Service Provider Key Rollover
For more information on Certificate Migration (Key Rollover), review the Certificate Migration page.
- Complete Step 4 - Create/Rollover Certificate and Key Files.
- Review the Key Rollover section and complete all applicable steps using the files from step 1.
- Restart the web server and SAML software for changes to take effect.
- Do one of the following:
- Delegated Administrators: log in to the Federation Manager and update your SPs directly.
- Everyone else: Submit your new certificate to the Shibboleth Team with the following details:
Mail to: shibboleth-team@andrew.cmu.edu Subject: Certificate Rollover Request Body: Include the following in the message body:
- SP Host Name -This name should be the fully qualified DNS name that your audience will use to access your web service.
- Copy contents of the sp-cert.pem file into the body of the message.

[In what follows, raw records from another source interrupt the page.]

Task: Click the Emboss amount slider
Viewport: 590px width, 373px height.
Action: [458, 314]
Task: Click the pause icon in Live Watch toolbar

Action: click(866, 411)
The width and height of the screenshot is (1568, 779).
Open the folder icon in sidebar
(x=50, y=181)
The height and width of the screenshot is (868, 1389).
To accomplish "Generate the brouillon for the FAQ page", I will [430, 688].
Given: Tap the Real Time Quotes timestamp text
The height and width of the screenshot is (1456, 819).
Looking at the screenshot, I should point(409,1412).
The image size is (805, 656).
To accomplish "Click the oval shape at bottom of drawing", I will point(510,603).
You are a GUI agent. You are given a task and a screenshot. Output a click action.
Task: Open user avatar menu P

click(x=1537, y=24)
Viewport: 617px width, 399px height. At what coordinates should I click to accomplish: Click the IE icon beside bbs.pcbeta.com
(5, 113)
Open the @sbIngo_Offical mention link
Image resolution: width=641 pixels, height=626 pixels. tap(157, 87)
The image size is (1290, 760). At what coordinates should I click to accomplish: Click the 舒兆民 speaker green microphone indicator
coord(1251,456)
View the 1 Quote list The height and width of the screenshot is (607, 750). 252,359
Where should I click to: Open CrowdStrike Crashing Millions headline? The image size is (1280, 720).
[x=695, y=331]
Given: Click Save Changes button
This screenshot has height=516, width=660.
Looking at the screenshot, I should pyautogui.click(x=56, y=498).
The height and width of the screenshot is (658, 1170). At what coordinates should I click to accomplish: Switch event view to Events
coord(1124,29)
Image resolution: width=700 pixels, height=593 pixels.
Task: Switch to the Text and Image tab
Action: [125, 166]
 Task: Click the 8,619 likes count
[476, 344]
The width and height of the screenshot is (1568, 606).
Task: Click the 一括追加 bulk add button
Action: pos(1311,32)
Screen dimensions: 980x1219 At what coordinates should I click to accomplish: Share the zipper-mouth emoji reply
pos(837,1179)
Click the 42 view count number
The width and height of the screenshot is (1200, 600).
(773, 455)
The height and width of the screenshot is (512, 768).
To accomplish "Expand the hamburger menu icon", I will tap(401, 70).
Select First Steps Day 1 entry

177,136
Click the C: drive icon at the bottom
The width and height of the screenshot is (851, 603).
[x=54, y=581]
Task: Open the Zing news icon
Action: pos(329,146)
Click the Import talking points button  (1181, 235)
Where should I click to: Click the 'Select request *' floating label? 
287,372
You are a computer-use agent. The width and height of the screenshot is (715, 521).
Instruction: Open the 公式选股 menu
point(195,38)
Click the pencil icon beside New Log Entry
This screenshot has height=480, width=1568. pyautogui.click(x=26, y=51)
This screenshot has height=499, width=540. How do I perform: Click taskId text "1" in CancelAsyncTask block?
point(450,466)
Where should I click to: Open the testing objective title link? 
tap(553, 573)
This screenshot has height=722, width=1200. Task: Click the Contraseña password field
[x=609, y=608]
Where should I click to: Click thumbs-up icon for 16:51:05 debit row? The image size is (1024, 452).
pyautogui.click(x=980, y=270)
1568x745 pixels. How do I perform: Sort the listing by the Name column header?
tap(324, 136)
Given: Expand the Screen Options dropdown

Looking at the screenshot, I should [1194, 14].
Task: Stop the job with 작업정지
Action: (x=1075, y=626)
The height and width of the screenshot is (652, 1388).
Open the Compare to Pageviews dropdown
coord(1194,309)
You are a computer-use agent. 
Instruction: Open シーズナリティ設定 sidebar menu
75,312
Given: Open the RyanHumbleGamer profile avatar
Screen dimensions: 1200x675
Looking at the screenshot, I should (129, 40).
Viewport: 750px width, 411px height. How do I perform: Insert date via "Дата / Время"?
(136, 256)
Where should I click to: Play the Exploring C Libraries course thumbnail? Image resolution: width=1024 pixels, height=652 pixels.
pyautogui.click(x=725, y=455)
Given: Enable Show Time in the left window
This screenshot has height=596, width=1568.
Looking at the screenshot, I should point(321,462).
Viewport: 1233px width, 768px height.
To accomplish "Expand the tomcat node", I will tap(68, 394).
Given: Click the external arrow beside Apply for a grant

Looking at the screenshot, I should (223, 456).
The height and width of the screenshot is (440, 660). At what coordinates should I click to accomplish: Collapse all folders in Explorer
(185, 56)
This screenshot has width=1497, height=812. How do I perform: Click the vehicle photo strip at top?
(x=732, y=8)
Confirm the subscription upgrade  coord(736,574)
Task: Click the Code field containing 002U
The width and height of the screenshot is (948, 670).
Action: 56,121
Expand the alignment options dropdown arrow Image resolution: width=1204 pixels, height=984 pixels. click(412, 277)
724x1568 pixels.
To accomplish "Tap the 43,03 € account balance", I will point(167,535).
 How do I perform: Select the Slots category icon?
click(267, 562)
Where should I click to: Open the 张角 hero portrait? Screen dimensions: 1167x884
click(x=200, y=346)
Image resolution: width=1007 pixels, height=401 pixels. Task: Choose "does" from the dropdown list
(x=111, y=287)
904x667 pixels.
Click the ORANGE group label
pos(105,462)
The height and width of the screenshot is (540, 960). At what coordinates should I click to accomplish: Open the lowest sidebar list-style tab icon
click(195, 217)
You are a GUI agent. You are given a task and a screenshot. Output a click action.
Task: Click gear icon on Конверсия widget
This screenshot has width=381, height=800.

Note: You will be contacted once the certificate rollover request is complete.
Completion of Process
Delegated Administrators
In 3-4 business days, complete the Key Rollover process:
- Remove your old key from InCommon.
- Remove your old key from the configuration on your local SP configuration.
- Restart the web server and SAML software for changes to take effect.
- The Shibboleth Team will notify you when your old key has been removed from InCommon within 3 - 4 business days.
Note: Do not proceed until you are notified. - Remove the old key from your local SP configuration.
- Restart the web server and SAML software for changes to take effect.